Pros and cons of adding additional weight to speaker enclosure? Increase dampening of enclosure? Reduce vibrations? Sound better ? I have an idea to add weight to the internal structure of a prototype I am building and want to bounce it off you guys. This is a 3 way bookshelf size box. Separate air space for woofer. Made of 3/4" Mdf. Front baffle 1-1/2" thick. Any thoughts would be appreciated. 

Matt


----------



## dougc (Dec 19, 2009)

It sounds like it will be pretty stout with the double baffle. I would worry more about adding mass if you have a high excursion driver, and even then some rubber feet or carpet spikes will keep most of them still.


----------



## stiles97 (Dec 5, 2013)

I guess the "mass" adding was the question. I have little doubt that the baffle will flex or vibrate but was looking at the cabinet as a whole. I don't think that adding mass to the individual panels could hurt. My idea was to inset weights into the panels.


----------



## robbo266317 (Sep 22, 2008)

Extra mass shouldn't be required if the internal bracing is done well.


----------



## cavchameleon (Jan 7, 2008)

^^^ I agree, in using internal bracing you should not need any extra mass.
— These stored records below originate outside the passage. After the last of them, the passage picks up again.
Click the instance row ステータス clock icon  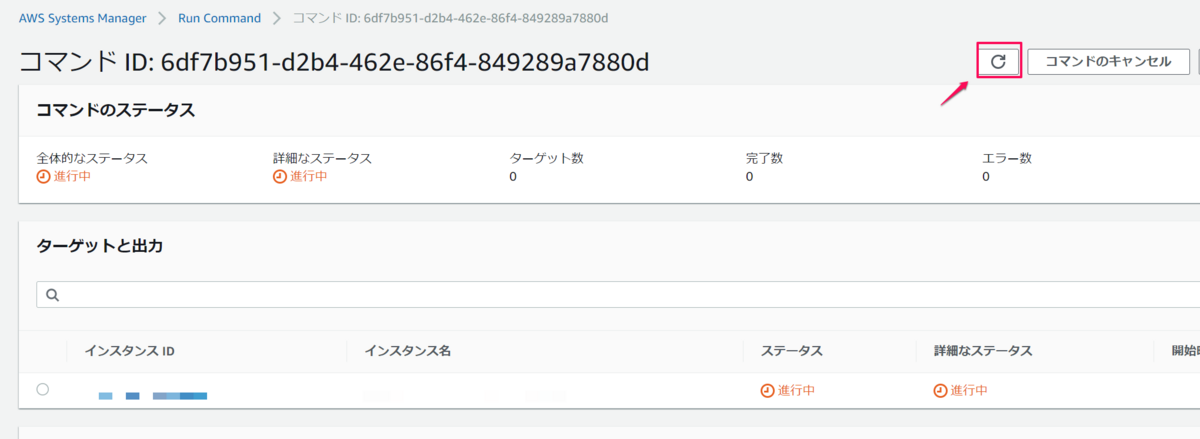coord(767,390)
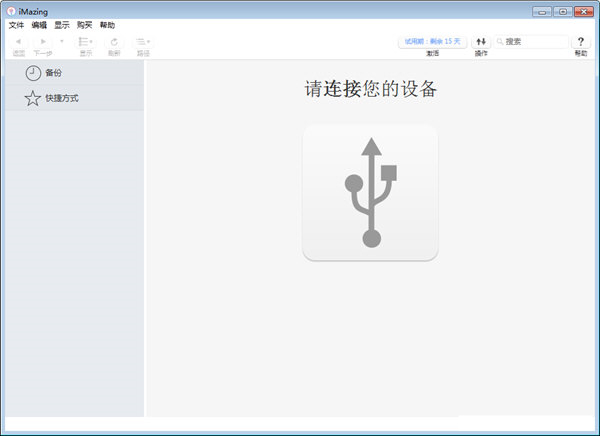Click the help question mark icon
The image size is (600, 436).
[581, 42]
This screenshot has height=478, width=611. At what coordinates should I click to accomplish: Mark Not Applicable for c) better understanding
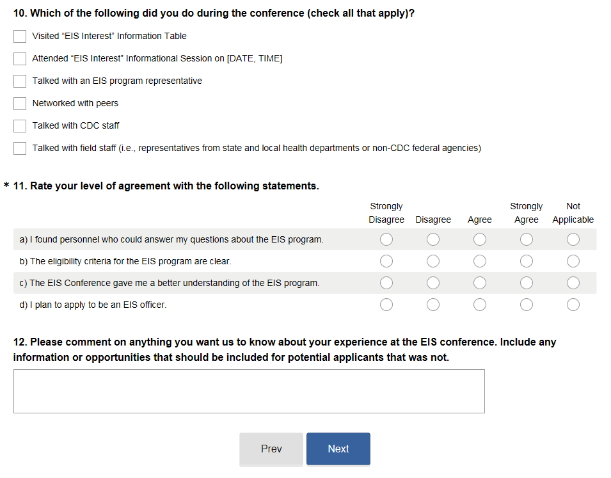[573, 283]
It'll be pretty heavy as is since your material is very thick.


----------



## Mike Edwards (Mar 10, 2011)

adding mass isn't remotely necessary with a solid bracing plan. waste of effort in my opinion unless you actually get panel vibrations. and even then I'd just toss in a couple wooden dowels


----------



## fusseli (May 1, 2007)

To "add mass" you could do it by lining the interior walls with damping material. There are various vinyl and asphalt options at Parts Express. I would only bother if you are really worried that your walls are resonating badly.


----------



## NBPk402 (Feb 21, 2012)

If you do it... Don't forget to take the space it will take up in your cabinet into your calculations for cabinet size. Warfdale used to sell speakers with sand in the cabinets years ago... Here is a link to their speakers with sand filled baffles.
http://www.inner-magazines.com/news/28/72/wharferdale/


----------



## cavchameleon (Jan 7, 2008)

ellisr63 said:


> If you do it... Don't forget to take the space it will take up in your cabinet into your calculations for cabinet size. Warfdale used to sell speakers with sand in the cabinets years ago... Here is a link to their speakers with sand filled baffles.
> http://www.inner-magazines.com/news/28/72/wharferdale/


Very interesting piece of history, thanks.


----------



## smiledon (Feb 2, 2009)

Here in Australia, we have a maker who uses Focal drivers. His statement piece is the Grand Monument, that differs from the Monument by having added mass, lead + other damping, I think. 
http://www.osbornloudspeakers.com.au/ 
It may be worth reading reviews to see what you can glean.
Phil


----------